Oui même si je l’ai un peu oubliée, car je l’utilise moins qu’avant.

Comment s’est déroulée ta scolarité ?

Au début, j’ai été intégrée une partie de la semaine à l’Ecole Cantonale pour Enfants Sourds de Lausanne et l’autre partie en garderie normale à Villeneuve… Très vite, j’ai ensuite été dans une école pour entendants, même si je n’ai prononcé mes premiers mots qu’à 3 ans…

Et comment cela s’est-il passé ?

Très bien. Les enseignants ont mis le micro, j’avais le soutien d’une codeuse, qui d’ailleurs à la fin ne venait plus que pour les cours de langues étrangères. Non, tout s’est bien passé en dehors de quelques jalousies de la part de certaines camarades (rires)…

Qu’as-tu fait à la fin de ta scolarité obligatoire ?

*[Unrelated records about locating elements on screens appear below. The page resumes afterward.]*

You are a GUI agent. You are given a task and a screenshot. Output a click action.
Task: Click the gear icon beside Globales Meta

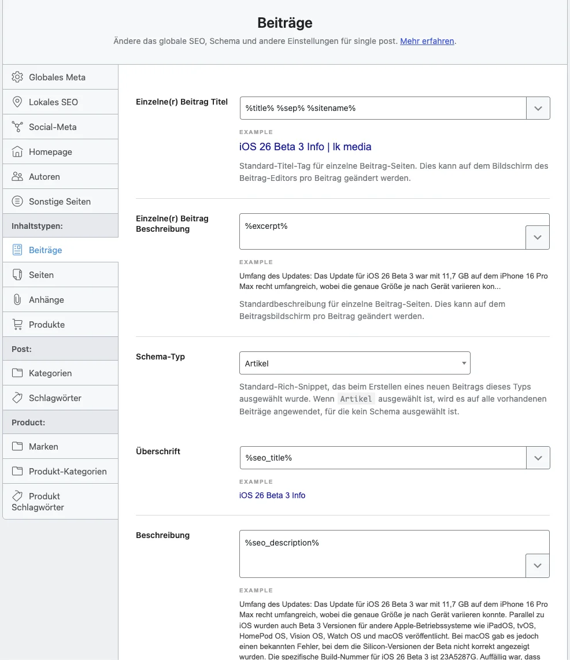click(17, 77)
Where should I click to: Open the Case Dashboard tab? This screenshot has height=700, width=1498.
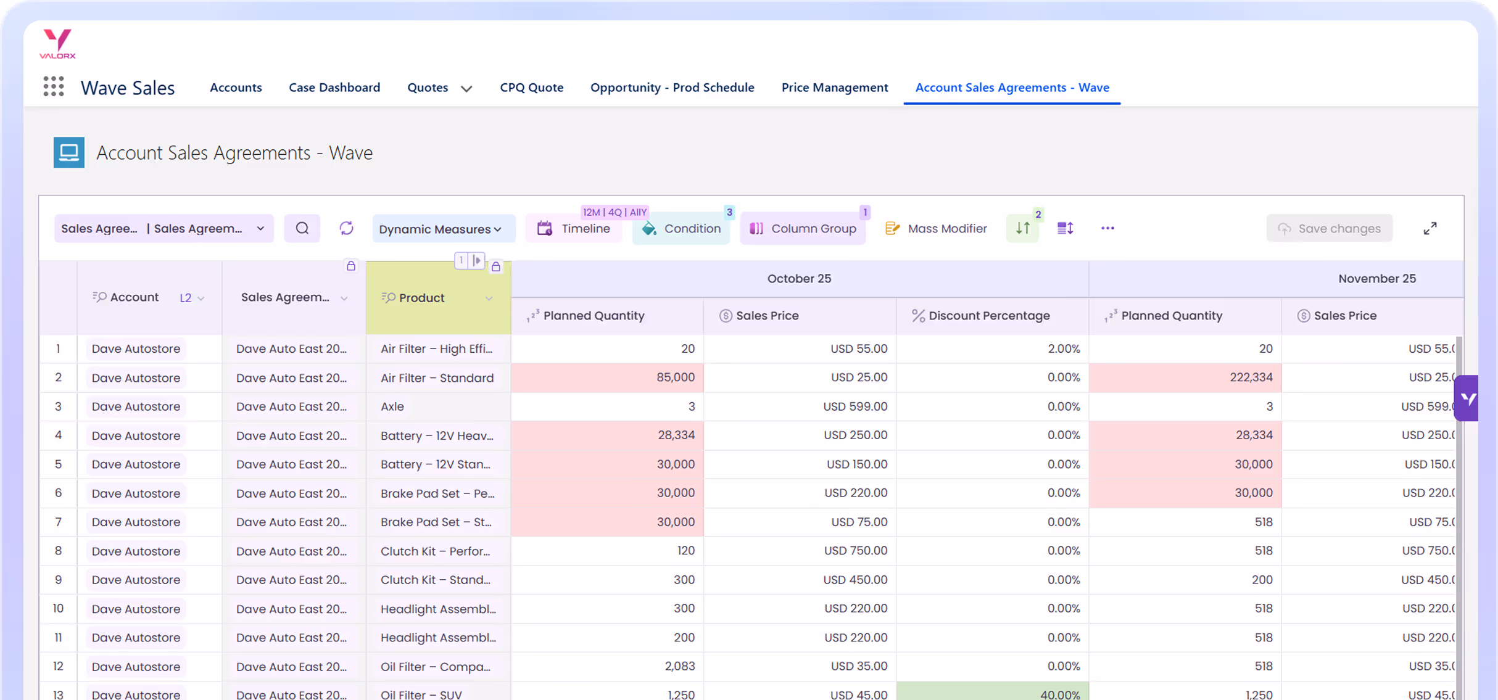[x=334, y=87]
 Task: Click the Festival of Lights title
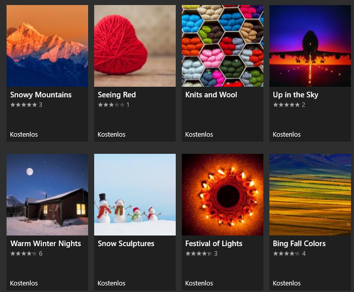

J’ai suivi le gymnase et une fois ma maturité obtenue, je me suis inscrite à l’EPFL pour un cursus en architecture.

L’EPLF ? Quel défi !

Oui, mais j’ai dû arrêter malheureusement, car j’ai commencé en pleine pandémie de coronavirus et c’était très difficile de suivre les cours avec les enseignants masqués, les cours en ligne ou en langue anglaise que je ne maîtrisais pas assez. En décembre 2020, j’ai décidé d’arrêter et dans la foulée, j’ai pris des cours intensifs d’anglais !

Et maintenant, où en es-tu de tes études ?

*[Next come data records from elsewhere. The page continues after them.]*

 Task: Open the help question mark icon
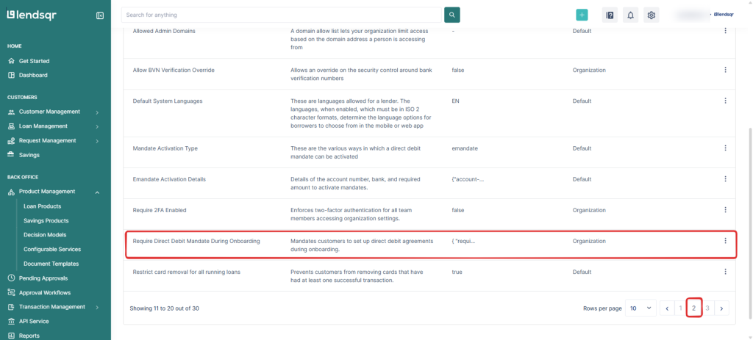click(x=609, y=15)
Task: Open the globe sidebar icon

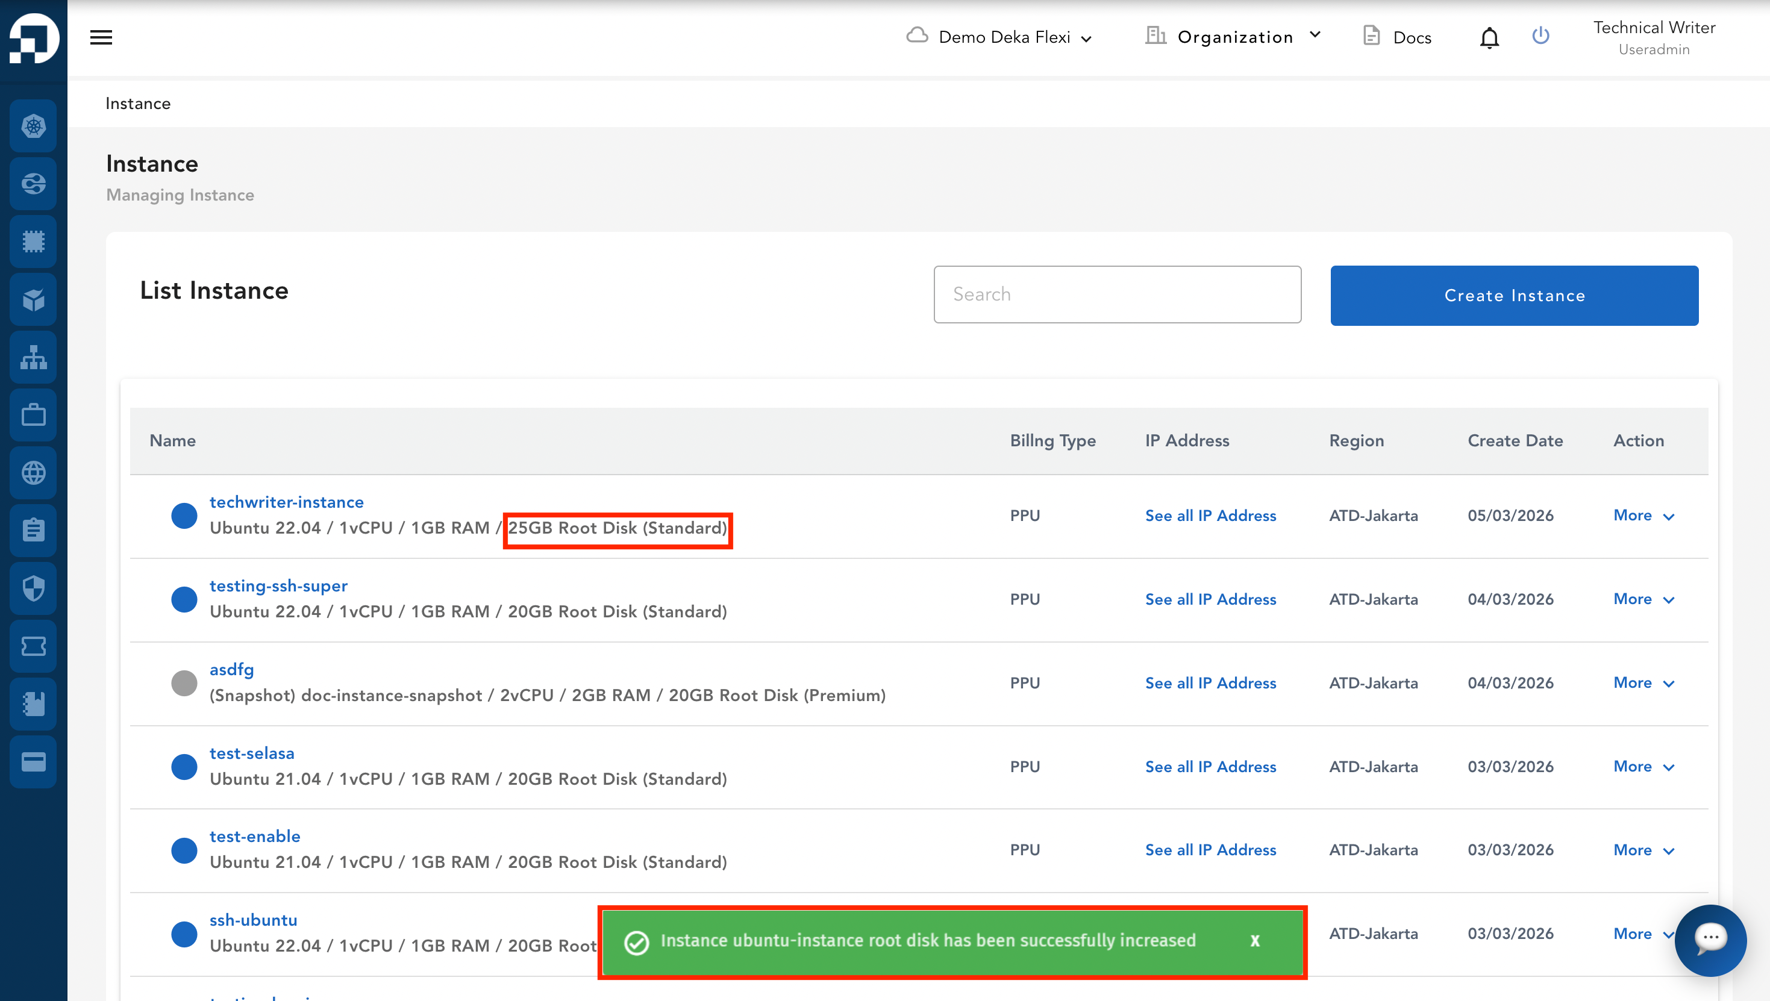Action: pyautogui.click(x=33, y=473)
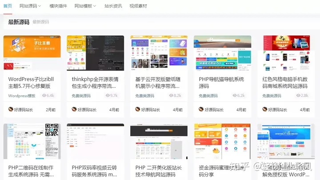Open the PHP导航猫导航系统源码 title link
The width and height of the screenshot is (320, 180).
[x=222, y=82]
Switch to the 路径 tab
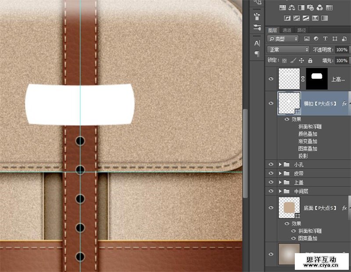The height and width of the screenshot is (272, 351). [x=301, y=30]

Je suis en train de faire une année de stage pour ensuite intégrer la HES en architecture à Fribourg !

Décidément l’architecture, c’est une passion…

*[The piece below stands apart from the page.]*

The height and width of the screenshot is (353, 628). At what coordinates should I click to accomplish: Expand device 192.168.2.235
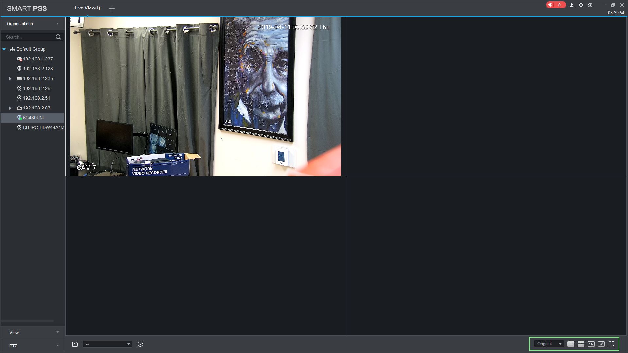(10, 79)
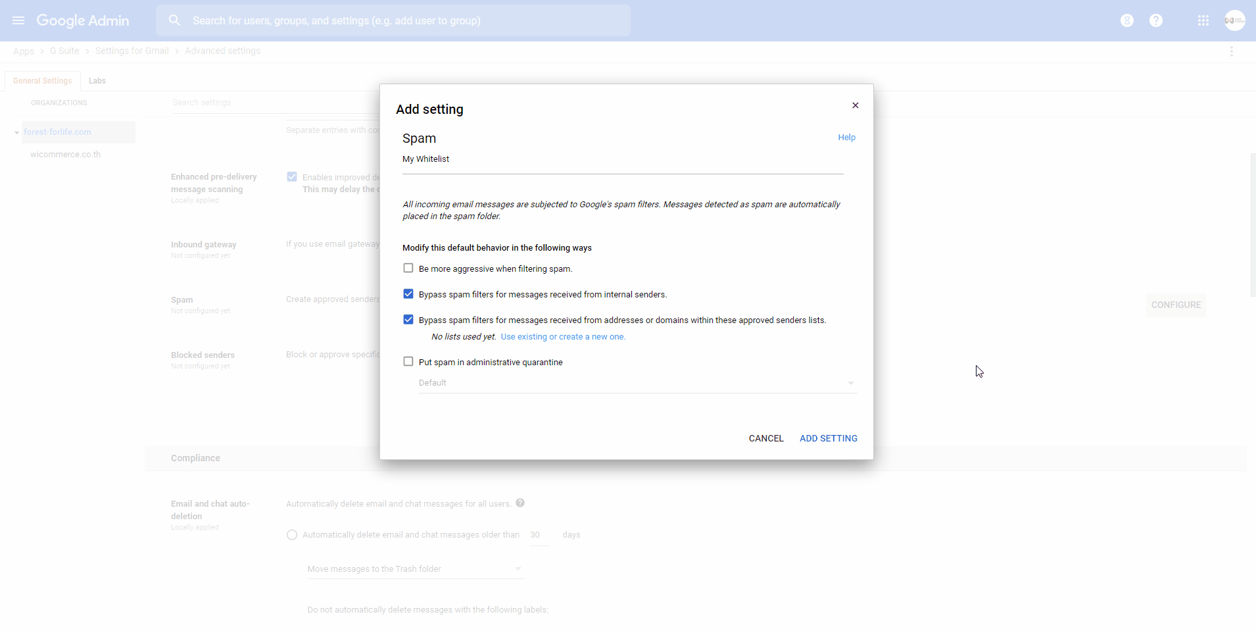Select auto-delete older messages radio button

292,535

Je ne sais pas (rires). Mais j’aime les maths et le dessin, et l’architecture combine les deux. Et puis nous habitons une vieille maison qui a nécessité beaucoup de travaux… Cela peut expliquer mon intérêt…

Tu penses qu’à l’HES de Fribourg, ce sera plus facile qu’à l’EPFL ?

Pendant mon année de stage, j’ai passé 8 semaines de cours préparatoires à Fribourg. Je connais donc ma future classe et mes professeurs qui sont déjà prêts à jouer le jeu avec moi. Du coup, je me fais donc moins de souci.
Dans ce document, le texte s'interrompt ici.